On the Breakup and Transport of Crude Oil by Surface Waves and Subsurface Plumes

Series/Event Type: 

The presentation summaries several laboratory studies aimed at characterizing interfacial phenomena affecting the breakup surface crude oil slicks and subsurface oil plumes. For crude oil slicks, where the breakup is dominated by turbulent shear, the droplet size distribution agrees with classical Weber number based Hinze scaling. Once entrained, the temporal evolution of the size distribution can be modeled by combining effects of turbulent diffusion and buoyant rise.  In contrast, mixing the crude oil with Corexit 9500 dispersant, which drastically reduces the oil-water interfacial tension, decreases the droplet sizes to the micron range in a phenomenon – tip streaming, that cannot be modeled based on turbulence length scales. Continued fragmentation of entrained droplets long after the wave breaking is also attributed to tip streaming. Aerosolization of oil is caused by the initial splash and by subsequent bubble bursting. Premixing the oil with dispersant increases the concentration of airborne nano-droplets by one to two orders of magnitude, raising health concern. In contrast, the dispersant causes a reduction in concentration of volatile organic compounds. Below the surface, fragmentation of a vertical buoyant oil jet is elucidated by refractive index matching. Compound droplets containing water droplets, some with smaller oil droplets, form regularly due to entrainment of water ligaments during the initial roll-up of K-H vortices. The fraction of compound droplets increases with droplet diameter, reaching 78% for 2mm droplets. While the oil droplets are deformed by the shear field, the interior interfaces remain spherical, consistent with prior studies of isolated compound droplets for relevant conditions. In the presence of cross flow, entrainment of small droplets into the core of the counter-rotating vortex pair defines the lower boundary of the plume while large droplets escape and define the upper boundary. Hence, dispersants alter the entire configuration of the plume, increasing the fraction of oil entrained into the vortex pair, and lowering the upper boundary of the plume.

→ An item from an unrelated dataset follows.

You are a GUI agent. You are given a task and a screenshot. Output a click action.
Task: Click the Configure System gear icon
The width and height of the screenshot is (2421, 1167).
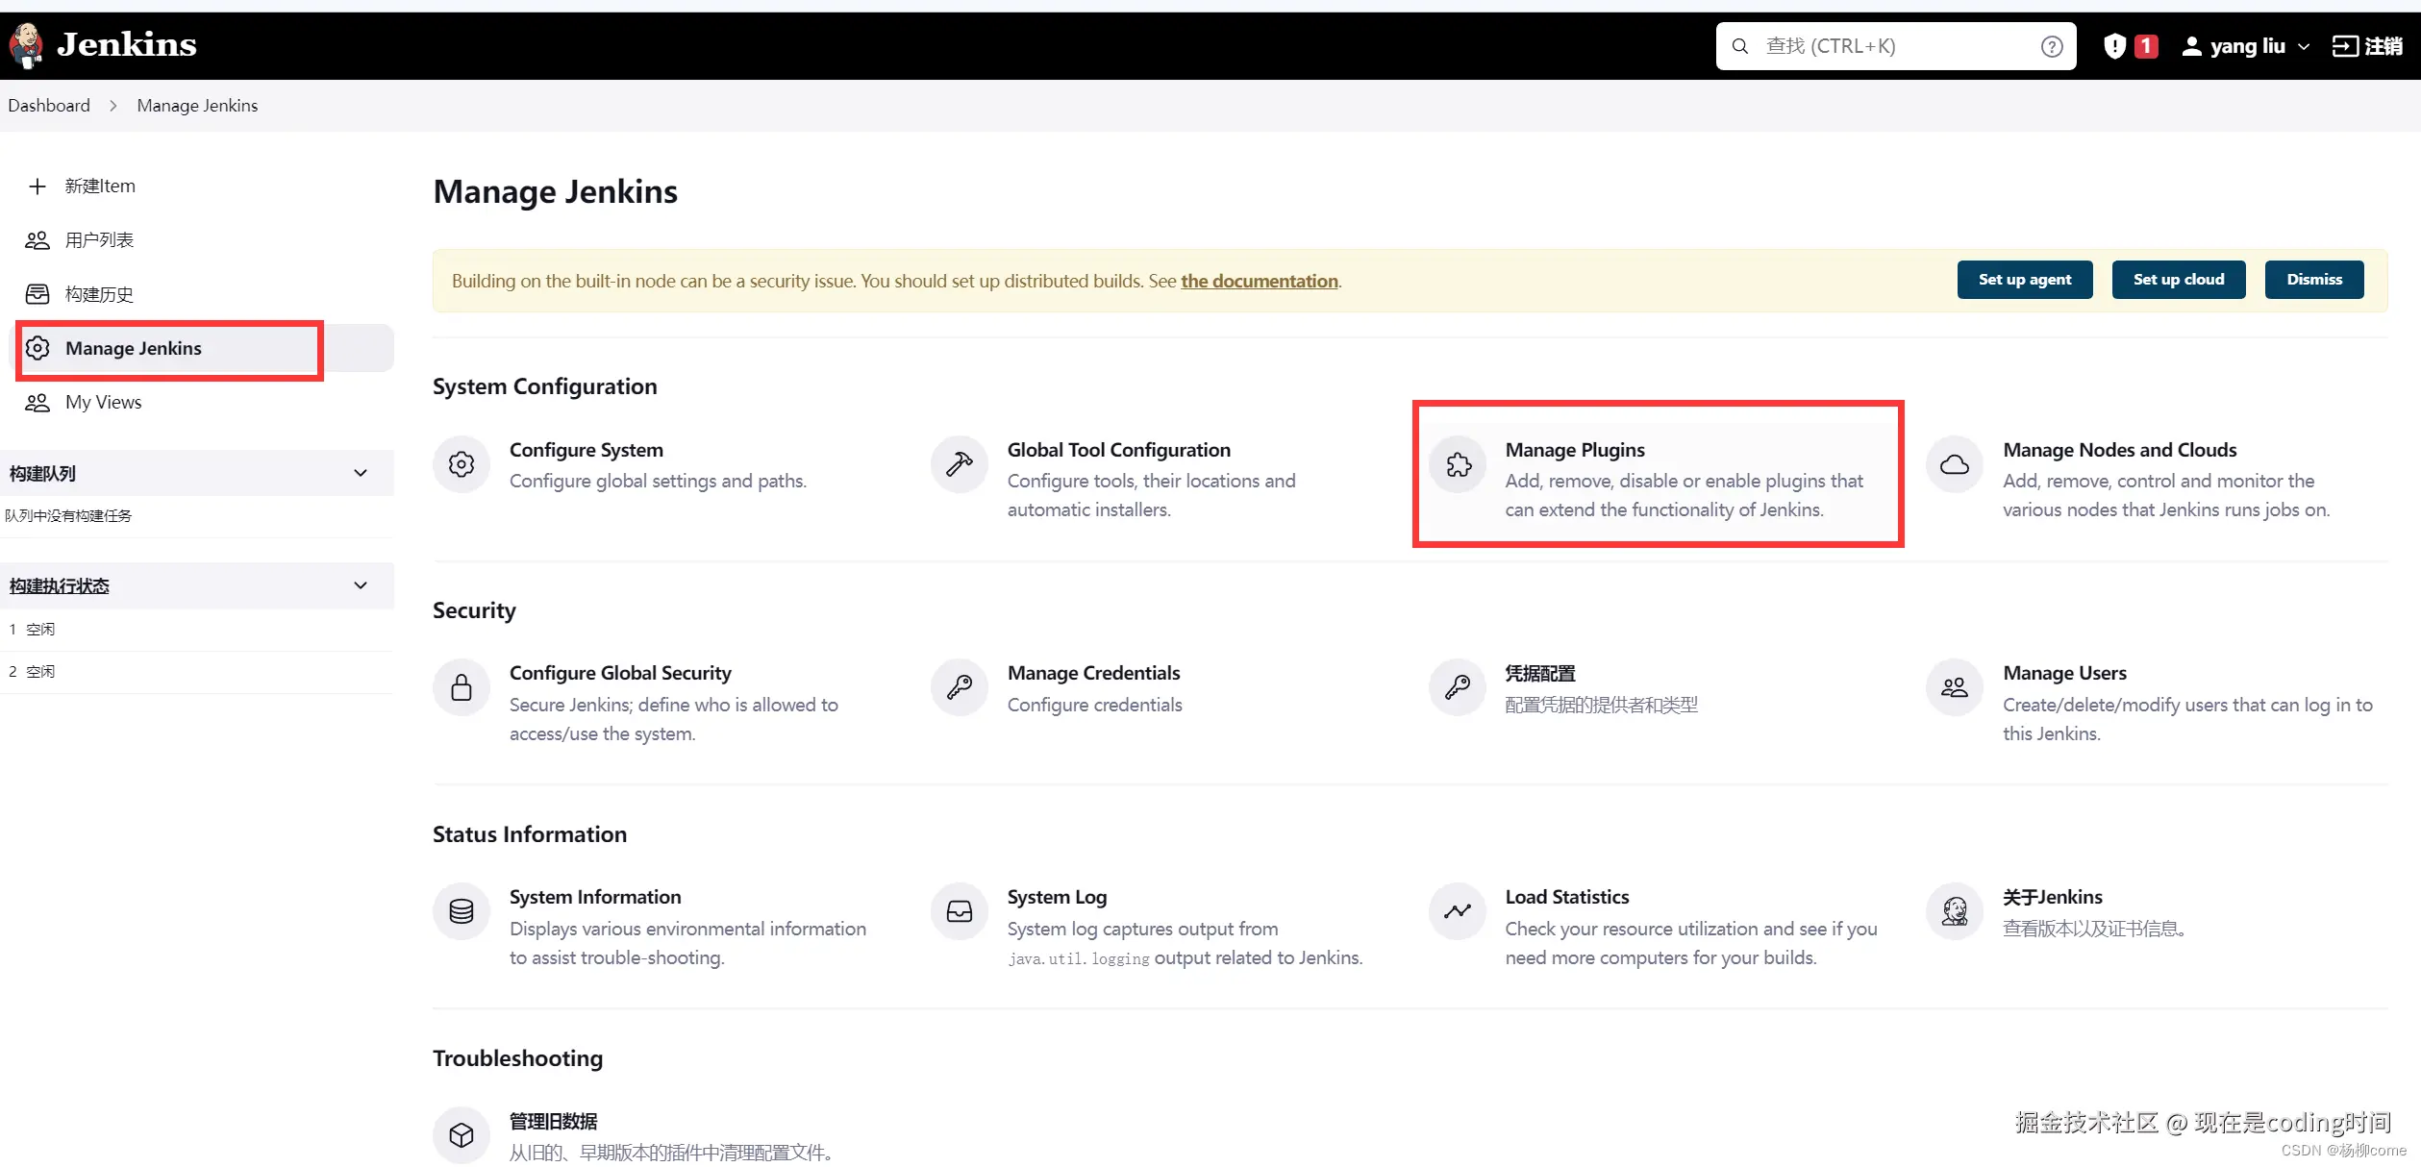point(462,465)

Joseph Katz, Johns Hopkins University
Bowen Hall
Room number or other detail: 
Room 222
Friday, November 8, 2019 - 12:30pm

Speaker Bio

Dr. Joseph Katz received his B.S. degree from Tel Aviv University and Ph.D. from Caltech. He is the William F. Ward Sr. Distinguished Professor, and director of the Center for Environmental and Applied Fluid Mechanics at Johns Hopkins University. He is an APS and ASME Fellow and a recent member of the National Academy of Engineering. He served as Editor of the Journal of Fluids Engineering and chaired the ASME board of journal Editors. He performs research in experimental fluid mechanics, including laboratory and oceanic boundary layers, turbomachinery flows, flow-structure interactions, plankton swimming, and multiphase flows involving cavitation, bubble, and droplet dynamics.